Правда, до тех лишь пор, когда Постников не вбил свой многострадальный запрос, но уже не в Гугл, а в Яндекс. И вдруг случилось чудо – первая же строка направила его на страницу в википедии. В ту минуту отчетливо стукнуло в его груди. Статья же сообщила немало интересного:

«Финистер Пойнт, Финиш, Финик, англ. Finister Point – город в самопровозглашенной Свободной Серверной Республике (Остров), находится в провинции Восточная, административным центром которой является, а также порт на берегу залива Финистер Бэй, в устье реки Корриб. Население – 75,5 тыс. жит.

В городе находится отделение Национального островного университета.

Достопримечательности: стилизованный неоготический собор св. Анны, Городской музей, Центр хрусталя, муниципальное музыкальное училище.

Во второй половине июля в Финистер Пойнте проводится самый известный в республике музыкальный фестиваль. Проводятся также фестивали театрального искусства, а еще – праздник устриц (весьма популярный). Ежегодно Финистер Пойнт привлекает большое количество туристов по причине удобного расположения невдалеке от республиканской столицы мегаполиса Эфраим и умеренного морского климата с характерными мягкими зимами, прохладным летом и отсутствием резких перепадов температур».

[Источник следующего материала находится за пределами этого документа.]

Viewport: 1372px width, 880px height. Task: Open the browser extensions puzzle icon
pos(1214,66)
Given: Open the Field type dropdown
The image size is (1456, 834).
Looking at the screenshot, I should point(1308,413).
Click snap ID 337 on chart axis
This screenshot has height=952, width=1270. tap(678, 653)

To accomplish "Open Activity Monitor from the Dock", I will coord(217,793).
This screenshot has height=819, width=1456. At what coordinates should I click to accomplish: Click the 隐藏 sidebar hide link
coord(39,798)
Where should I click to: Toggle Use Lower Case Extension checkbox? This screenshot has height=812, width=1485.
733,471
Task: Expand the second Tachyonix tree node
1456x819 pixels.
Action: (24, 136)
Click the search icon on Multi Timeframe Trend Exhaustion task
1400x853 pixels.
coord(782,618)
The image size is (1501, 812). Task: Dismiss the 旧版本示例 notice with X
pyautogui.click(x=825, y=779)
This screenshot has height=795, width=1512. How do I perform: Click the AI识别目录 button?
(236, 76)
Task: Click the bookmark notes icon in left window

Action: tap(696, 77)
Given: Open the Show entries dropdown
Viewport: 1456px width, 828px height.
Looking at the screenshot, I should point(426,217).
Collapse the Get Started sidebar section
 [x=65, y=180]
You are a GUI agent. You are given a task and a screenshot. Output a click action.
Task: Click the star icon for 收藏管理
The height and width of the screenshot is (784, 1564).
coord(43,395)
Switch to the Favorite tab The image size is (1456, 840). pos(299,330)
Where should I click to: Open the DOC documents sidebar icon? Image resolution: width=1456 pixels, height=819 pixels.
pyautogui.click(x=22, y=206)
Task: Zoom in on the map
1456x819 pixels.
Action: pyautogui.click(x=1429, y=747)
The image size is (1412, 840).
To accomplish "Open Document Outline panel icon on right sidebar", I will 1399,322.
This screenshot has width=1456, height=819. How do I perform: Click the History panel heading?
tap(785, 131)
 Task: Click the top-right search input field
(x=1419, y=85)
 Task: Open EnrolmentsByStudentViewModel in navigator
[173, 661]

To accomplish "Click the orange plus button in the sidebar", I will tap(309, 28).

Вот это да: 75,5 тыс. жит. Финиш!

В тот день душу Постникова поцарапывало смутное предчувствие. И в самом деле, странные дела творятся на свете, невообразимые. Кореянка, которую советовал ютуб, – не более чем поздний симптом, выползший как напоминание о давно и крепко запущенной хвори.

Так откуда взялась вся эта история?

Образовалась она совсем незаметно – вроде как заводятся первые мыши под полом. И достаточно давно, десятки лет назад. И сегодня, во времена Big Data, контрабандной торговли ДНК и психоматрицами, устоявшийся мировой порядок, похоже, ступил в торфяное болото и ухнул по уши в самую топь Случилось нечто, о чем необходимо рассказать.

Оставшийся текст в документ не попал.